The Formulas Explained
The law of cosines directly gives the third side: $$c^{2} = a^{2} + b^{2} - 2ab\cos(C)$$ Once c is known, the law of sines (\(a/\sin A = c/\sin C\)) lets us solve for angle \(A = \arcsin(a\cdot\sin C / c)\). The final angle follows from the fact that interior angles sum to 180°: \(B = 180^{\circ} - C - A\). The area uses the trig form \(\tfrac{1}{2}\cdot a\cdot b\cdot\sin(C)\).
Worked Example
Suppose a = 5, b = 7, and the included angle C = 45°. Then $$c = \sqrt{25 + 49 - 2\cdot 5\cdot 7\cdot\cos 45^{\circ}} = \sqrt{74 - 70\cdot 0.70711} = \sqrt{74 - 49.497} = \sqrt{24.503} \approx 4.9501$$ Angle \(A = \arcsin(5\cdot\sin 45^{\circ} / 4.9501) = \arcsin(0.71415) \approx 45.58^{\circ}\), so \(B = 180 - 45 - 45.58 \approx 89.42^{\circ}\). The area is \(\tfrac{1}{2}\cdot 5\cdot 7\cdot\sin 45^{\circ} \approx 12.374\).
FAQ
What is the included angle? It is the angle located between the two sides you entered (a and b). It must be greater than 0° and less than 180°.
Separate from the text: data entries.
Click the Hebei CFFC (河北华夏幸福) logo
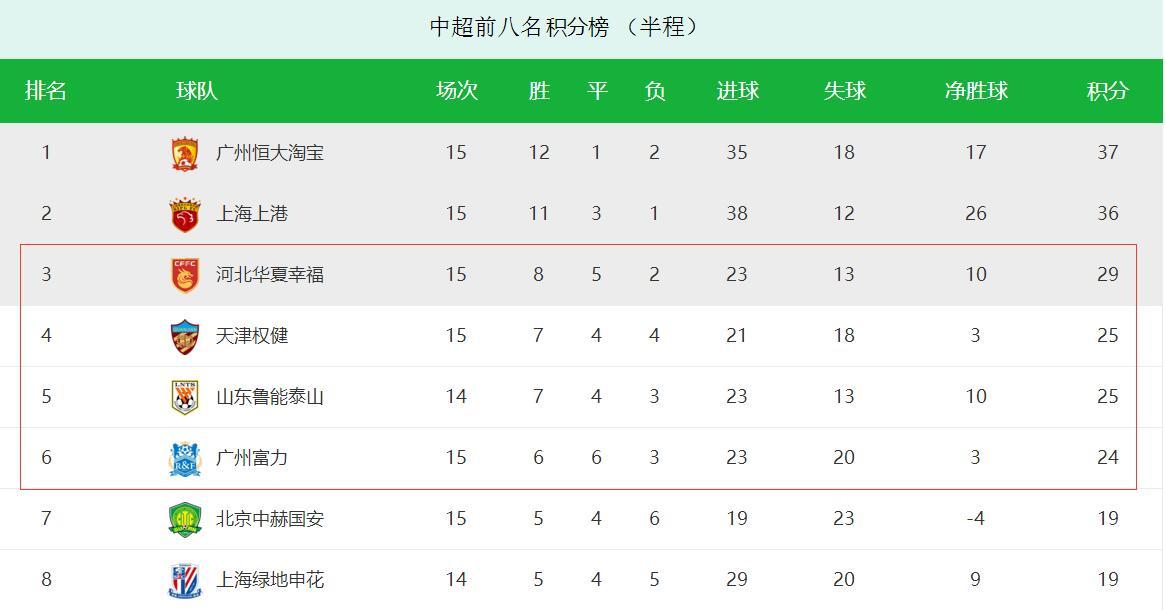This screenshot has height=610, width=1165. tap(184, 275)
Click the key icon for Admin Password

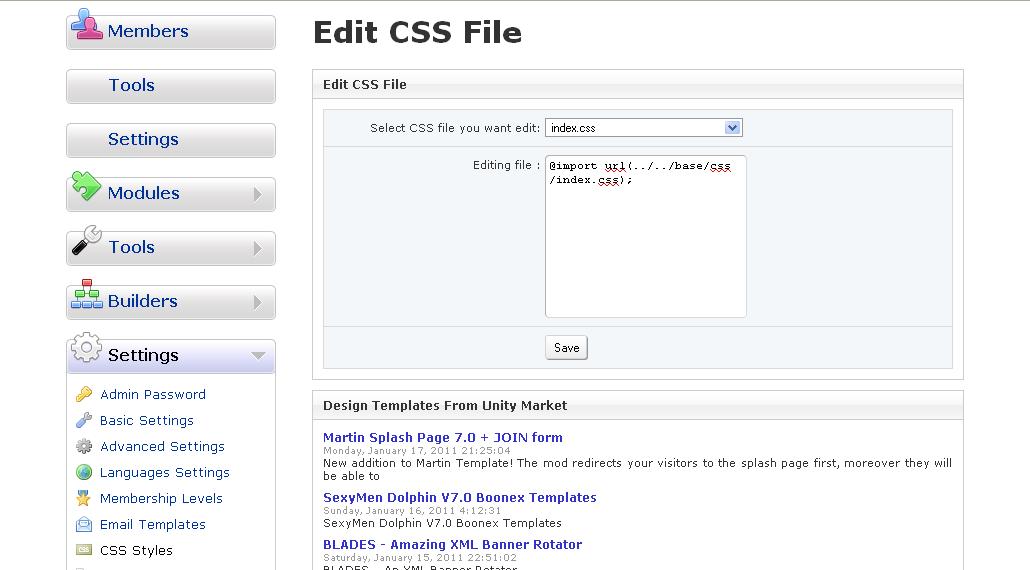point(84,395)
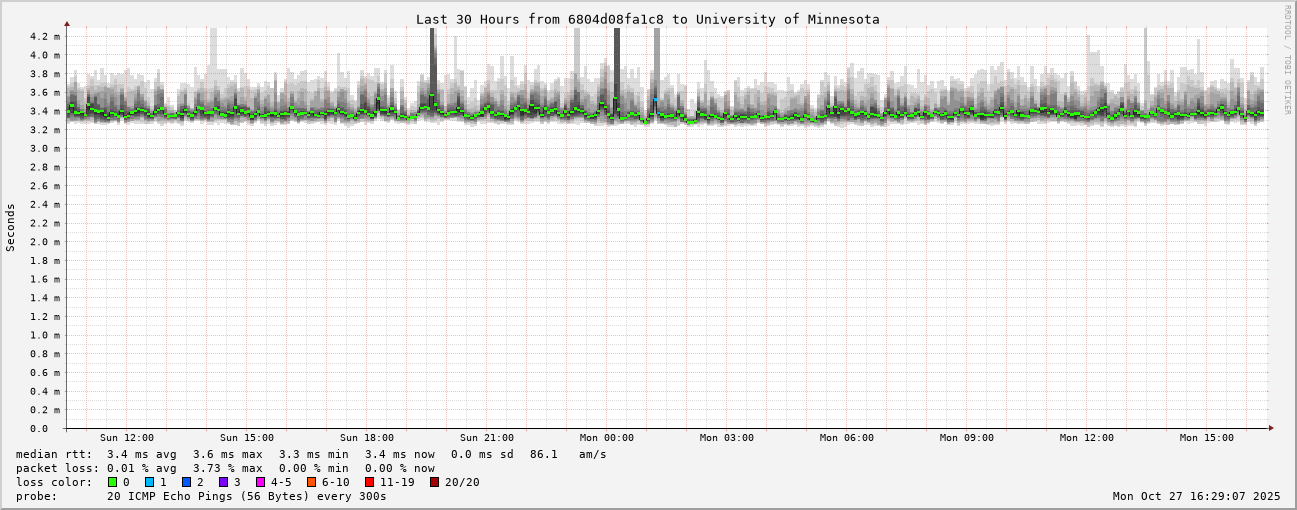Click the graph title about University of Minnesota
The height and width of the screenshot is (510, 1297).
pyautogui.click(x=647, y=19)
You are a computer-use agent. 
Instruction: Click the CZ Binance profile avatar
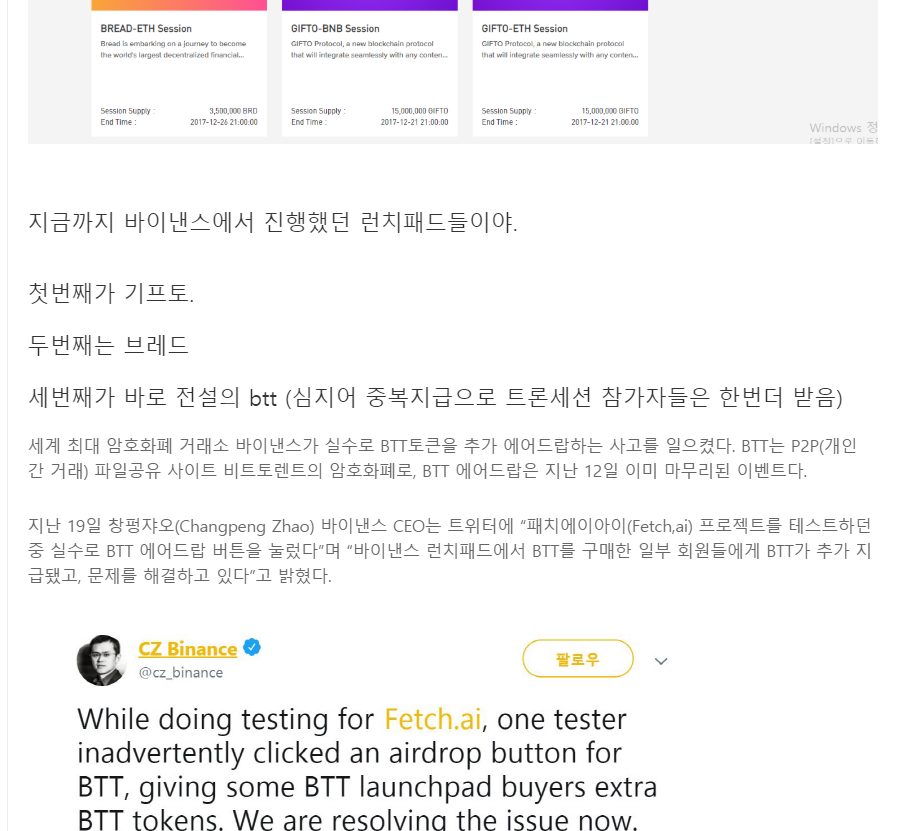(101, 660)
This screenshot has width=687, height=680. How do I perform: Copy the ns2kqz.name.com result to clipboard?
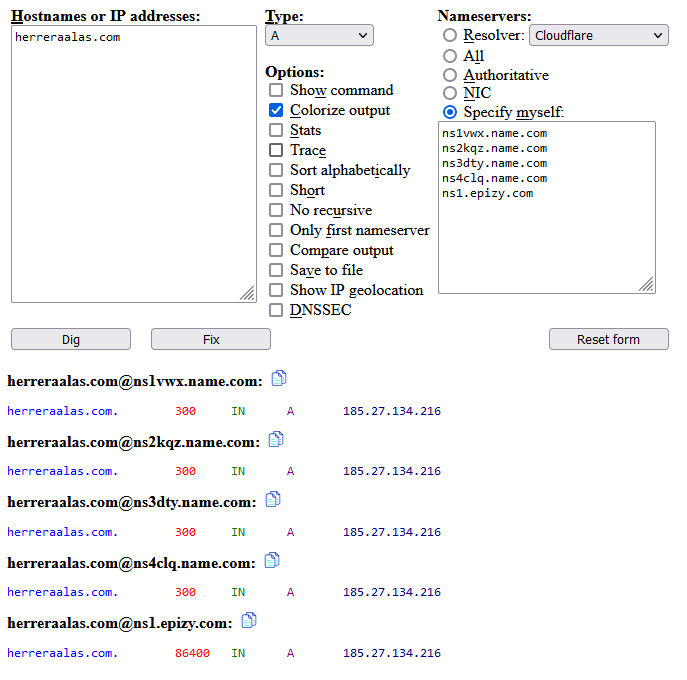pyautogui.click(x=276, y=440)
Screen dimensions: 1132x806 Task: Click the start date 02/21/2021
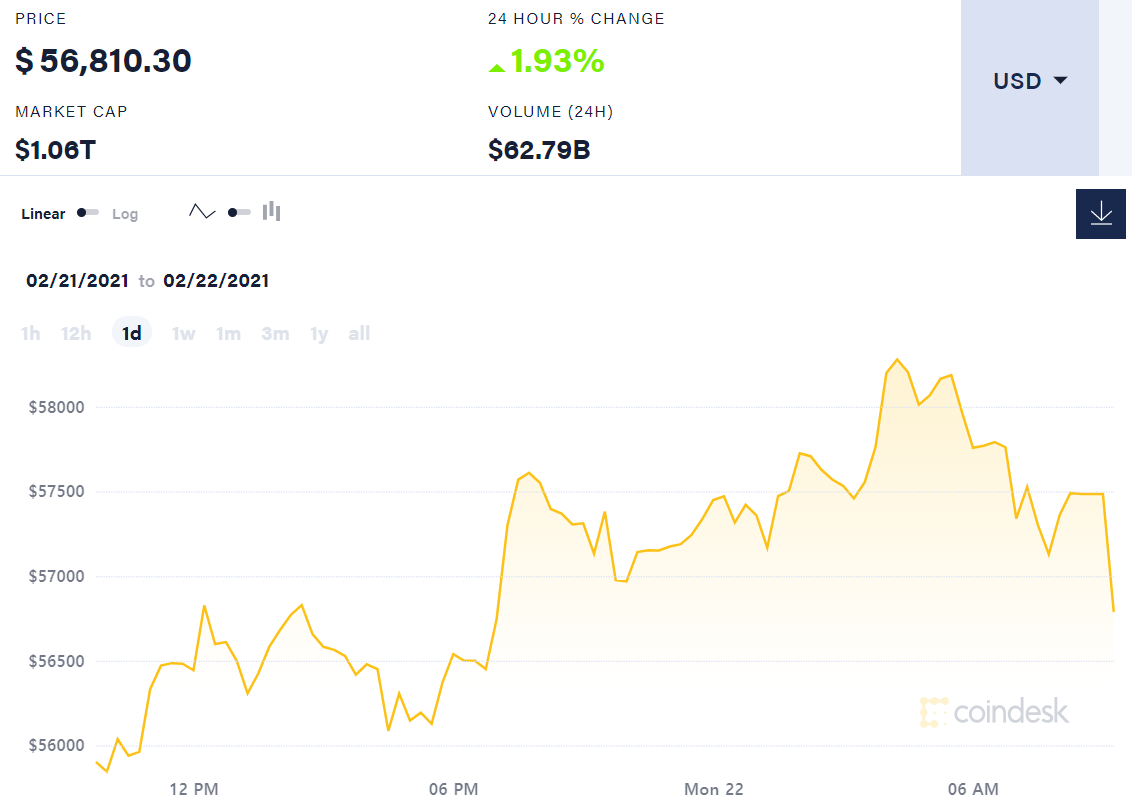point(78,281)
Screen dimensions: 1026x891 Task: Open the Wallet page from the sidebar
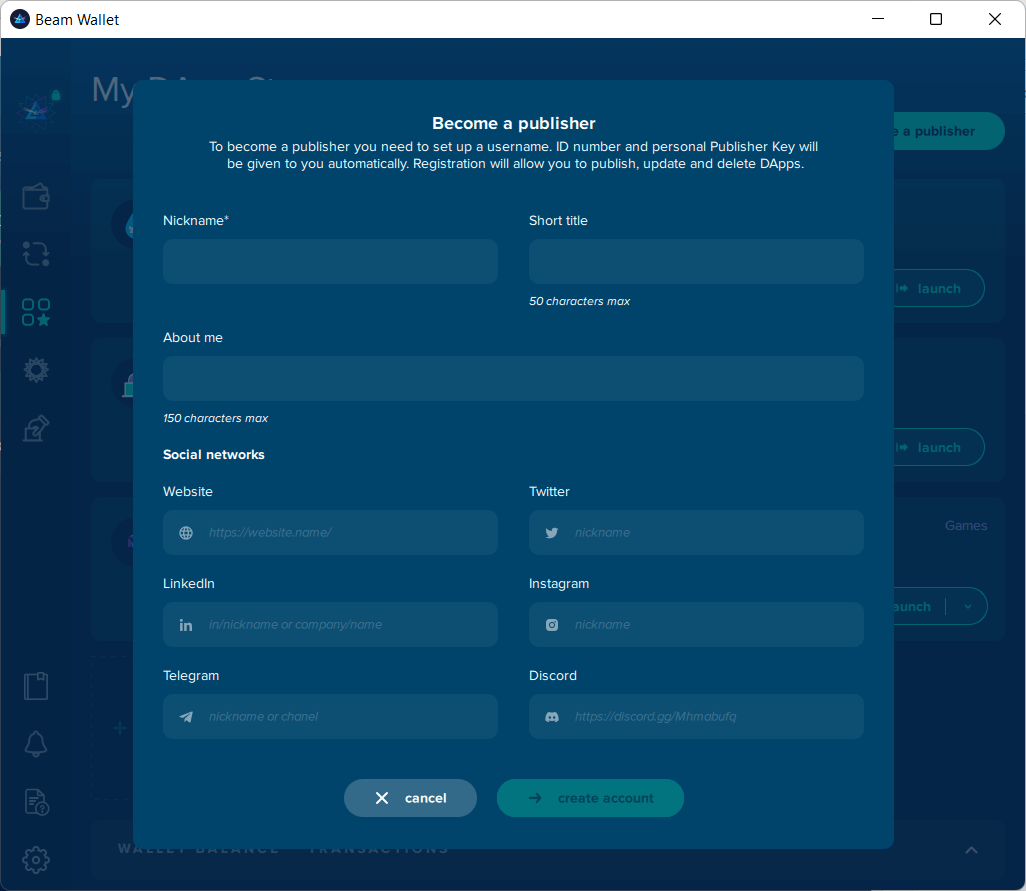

Can I use other known values? This version is optimized for the SAS case. For other cases (such as ASA or SSS) the same laws apply but with different rearrangements.
Why is the law of sines used for angle A and not B? Side a opposite angle A is always smaller than or equal to c (the side opposite the largest possible angle here), so the arcsine for A is unambiguous, avoiding the SSA ambiguous case.